RECORD EXTRACTS>
============

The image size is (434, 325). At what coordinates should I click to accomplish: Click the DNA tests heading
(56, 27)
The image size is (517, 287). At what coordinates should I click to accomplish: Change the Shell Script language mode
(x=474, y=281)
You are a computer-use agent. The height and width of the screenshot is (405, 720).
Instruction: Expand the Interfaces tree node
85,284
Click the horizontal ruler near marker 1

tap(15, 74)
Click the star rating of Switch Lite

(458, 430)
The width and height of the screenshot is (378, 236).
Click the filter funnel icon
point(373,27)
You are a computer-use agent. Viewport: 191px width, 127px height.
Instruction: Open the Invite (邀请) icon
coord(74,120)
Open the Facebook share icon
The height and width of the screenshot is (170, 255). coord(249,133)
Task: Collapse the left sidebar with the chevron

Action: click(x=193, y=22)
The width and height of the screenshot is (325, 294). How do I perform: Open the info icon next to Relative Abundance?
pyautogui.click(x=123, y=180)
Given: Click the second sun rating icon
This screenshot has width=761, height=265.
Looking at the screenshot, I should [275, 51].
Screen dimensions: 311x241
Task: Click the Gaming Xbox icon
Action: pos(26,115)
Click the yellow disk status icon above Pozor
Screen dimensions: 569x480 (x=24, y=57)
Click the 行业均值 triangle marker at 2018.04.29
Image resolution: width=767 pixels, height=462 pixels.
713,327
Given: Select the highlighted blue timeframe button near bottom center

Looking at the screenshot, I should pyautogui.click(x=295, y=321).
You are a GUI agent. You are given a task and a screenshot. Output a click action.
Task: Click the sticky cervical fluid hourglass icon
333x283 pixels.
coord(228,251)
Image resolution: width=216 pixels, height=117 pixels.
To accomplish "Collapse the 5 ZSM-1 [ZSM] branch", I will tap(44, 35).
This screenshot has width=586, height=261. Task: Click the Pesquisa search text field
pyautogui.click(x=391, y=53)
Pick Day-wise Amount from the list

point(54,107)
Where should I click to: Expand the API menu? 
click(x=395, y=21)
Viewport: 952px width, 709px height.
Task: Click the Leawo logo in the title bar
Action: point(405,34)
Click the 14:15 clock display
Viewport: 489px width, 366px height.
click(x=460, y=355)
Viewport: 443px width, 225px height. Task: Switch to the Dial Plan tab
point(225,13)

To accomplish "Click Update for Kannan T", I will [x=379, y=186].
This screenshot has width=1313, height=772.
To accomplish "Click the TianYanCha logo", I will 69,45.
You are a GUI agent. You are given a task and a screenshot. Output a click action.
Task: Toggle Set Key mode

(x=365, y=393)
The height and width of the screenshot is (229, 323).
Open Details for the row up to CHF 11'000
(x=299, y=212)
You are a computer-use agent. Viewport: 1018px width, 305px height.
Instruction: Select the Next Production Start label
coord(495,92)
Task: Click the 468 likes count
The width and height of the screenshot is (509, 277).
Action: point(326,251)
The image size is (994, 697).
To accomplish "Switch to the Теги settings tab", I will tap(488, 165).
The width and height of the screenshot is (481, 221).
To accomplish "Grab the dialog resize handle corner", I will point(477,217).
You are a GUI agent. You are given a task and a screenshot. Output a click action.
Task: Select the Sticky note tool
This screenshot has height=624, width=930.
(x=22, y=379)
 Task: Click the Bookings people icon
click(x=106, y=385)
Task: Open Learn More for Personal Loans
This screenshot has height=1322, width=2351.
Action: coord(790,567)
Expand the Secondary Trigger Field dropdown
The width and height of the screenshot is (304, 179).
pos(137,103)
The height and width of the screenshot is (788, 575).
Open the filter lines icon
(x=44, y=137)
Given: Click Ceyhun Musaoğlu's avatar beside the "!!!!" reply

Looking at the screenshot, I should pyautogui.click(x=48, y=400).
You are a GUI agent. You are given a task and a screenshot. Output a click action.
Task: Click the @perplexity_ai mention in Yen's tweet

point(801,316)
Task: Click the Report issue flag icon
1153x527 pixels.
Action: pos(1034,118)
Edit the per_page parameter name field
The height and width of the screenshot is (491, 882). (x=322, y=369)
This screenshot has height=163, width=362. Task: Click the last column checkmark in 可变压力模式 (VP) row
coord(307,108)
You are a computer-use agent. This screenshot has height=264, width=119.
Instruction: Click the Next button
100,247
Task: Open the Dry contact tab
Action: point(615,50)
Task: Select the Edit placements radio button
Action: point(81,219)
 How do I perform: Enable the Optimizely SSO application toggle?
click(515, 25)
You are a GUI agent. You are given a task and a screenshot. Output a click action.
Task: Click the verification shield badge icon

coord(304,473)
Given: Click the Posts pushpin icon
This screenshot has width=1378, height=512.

============

EXERCISE DIRECTIONS>
Search the listing for the string "will". Copy each line where it is found.

ANSWER TO THIS EXERCISE>
To accomplish "Collapse the 5 ZSM-1 [ZSM] branch", I will tap(44, 35).
To accomplish "Click Update for Kannan T", I will [x=379, y=186].
To accomplish "Click the TianYanCha logo", I will 69,45.
To accomplish "Switch to the Теги settings tab", I will tap(488, 165).
To accomplish "Grab the dialog resize handle corner", I will point(477,217).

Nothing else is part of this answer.